[Dataset records]
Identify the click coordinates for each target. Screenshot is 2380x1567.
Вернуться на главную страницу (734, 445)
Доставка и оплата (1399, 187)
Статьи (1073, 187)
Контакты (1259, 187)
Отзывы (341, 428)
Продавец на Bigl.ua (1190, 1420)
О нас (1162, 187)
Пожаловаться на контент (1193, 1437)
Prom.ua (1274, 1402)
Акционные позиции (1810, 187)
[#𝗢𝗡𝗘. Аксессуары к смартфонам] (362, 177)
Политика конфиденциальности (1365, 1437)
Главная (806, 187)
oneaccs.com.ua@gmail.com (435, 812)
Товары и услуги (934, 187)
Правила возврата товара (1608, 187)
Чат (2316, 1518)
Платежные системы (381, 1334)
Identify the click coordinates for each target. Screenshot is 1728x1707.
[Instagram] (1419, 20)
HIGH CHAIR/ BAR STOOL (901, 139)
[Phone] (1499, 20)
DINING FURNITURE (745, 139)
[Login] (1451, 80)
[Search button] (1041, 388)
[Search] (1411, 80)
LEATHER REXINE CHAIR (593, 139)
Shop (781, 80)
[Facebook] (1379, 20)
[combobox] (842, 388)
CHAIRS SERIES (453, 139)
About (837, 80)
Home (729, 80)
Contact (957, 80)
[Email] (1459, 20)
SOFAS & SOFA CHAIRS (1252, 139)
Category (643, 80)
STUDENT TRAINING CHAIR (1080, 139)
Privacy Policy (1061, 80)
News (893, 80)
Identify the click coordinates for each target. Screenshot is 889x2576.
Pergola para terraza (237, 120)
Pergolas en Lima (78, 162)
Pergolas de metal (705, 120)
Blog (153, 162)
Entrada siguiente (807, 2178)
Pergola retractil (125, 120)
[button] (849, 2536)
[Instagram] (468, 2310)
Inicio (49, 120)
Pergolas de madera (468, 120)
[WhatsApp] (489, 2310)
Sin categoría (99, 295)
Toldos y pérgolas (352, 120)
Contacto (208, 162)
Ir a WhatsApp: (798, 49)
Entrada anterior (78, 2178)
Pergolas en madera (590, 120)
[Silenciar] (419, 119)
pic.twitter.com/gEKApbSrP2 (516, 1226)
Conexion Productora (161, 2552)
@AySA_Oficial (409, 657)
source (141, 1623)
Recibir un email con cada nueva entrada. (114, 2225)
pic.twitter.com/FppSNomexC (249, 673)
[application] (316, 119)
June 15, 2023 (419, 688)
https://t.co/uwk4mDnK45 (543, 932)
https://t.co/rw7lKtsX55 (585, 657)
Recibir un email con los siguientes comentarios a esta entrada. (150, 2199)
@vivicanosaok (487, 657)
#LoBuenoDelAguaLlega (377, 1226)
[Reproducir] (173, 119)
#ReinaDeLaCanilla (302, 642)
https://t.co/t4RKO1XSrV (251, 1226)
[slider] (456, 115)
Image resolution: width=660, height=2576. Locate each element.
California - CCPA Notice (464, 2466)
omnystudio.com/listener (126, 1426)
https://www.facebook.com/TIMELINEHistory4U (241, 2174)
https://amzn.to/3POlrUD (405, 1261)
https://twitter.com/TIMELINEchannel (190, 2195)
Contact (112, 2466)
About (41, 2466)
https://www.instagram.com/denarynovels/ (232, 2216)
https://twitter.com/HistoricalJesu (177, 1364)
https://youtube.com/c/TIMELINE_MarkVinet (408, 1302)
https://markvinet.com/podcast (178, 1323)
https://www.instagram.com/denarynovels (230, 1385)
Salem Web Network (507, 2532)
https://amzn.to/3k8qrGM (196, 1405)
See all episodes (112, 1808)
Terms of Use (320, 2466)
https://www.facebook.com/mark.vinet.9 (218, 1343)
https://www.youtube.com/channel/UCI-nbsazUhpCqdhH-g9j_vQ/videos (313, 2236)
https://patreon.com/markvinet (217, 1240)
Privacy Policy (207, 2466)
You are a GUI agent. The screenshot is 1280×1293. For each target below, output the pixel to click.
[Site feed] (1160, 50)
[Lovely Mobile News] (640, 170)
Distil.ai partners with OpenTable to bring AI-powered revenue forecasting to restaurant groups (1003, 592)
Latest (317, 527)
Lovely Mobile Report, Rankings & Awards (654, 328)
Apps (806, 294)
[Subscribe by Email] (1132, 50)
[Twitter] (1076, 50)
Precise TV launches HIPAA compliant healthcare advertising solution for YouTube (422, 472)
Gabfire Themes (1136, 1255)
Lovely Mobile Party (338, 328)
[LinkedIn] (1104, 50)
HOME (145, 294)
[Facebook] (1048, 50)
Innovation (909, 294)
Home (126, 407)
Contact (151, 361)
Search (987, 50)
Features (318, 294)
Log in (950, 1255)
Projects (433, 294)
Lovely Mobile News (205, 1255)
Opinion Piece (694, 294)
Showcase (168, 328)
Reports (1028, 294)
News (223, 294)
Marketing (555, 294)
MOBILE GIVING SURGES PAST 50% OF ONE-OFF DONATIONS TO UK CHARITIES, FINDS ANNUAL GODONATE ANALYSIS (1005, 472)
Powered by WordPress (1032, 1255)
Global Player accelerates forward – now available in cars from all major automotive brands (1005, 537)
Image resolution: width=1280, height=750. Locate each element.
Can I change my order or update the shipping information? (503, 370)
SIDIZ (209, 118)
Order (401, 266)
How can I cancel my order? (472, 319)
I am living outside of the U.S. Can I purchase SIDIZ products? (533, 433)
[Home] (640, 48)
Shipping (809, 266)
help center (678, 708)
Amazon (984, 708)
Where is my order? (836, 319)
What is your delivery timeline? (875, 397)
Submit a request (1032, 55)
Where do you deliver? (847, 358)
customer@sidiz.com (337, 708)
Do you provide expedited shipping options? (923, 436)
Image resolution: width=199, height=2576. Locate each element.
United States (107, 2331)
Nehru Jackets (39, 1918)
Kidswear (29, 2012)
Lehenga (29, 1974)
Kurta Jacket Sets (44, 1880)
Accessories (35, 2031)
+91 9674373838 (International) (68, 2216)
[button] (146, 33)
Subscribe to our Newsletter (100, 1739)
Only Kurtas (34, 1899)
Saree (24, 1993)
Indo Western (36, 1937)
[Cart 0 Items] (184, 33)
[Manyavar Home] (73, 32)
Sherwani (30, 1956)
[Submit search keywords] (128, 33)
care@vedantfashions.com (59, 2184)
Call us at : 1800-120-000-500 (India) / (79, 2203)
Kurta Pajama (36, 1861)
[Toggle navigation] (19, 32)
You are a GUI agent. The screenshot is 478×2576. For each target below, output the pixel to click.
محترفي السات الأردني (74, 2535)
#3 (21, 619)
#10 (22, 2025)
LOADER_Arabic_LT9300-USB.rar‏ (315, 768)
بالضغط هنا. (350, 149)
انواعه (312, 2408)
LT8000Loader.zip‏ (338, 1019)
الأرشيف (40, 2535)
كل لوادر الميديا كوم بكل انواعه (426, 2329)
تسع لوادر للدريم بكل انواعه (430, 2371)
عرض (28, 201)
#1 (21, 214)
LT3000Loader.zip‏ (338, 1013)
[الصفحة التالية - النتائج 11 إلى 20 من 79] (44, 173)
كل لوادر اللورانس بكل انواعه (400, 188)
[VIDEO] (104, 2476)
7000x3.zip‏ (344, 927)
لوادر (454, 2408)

[Task] If a line contains the word "انواعه", it counts; say how many such lines the records hold, and give only that number.

[Written solution] 4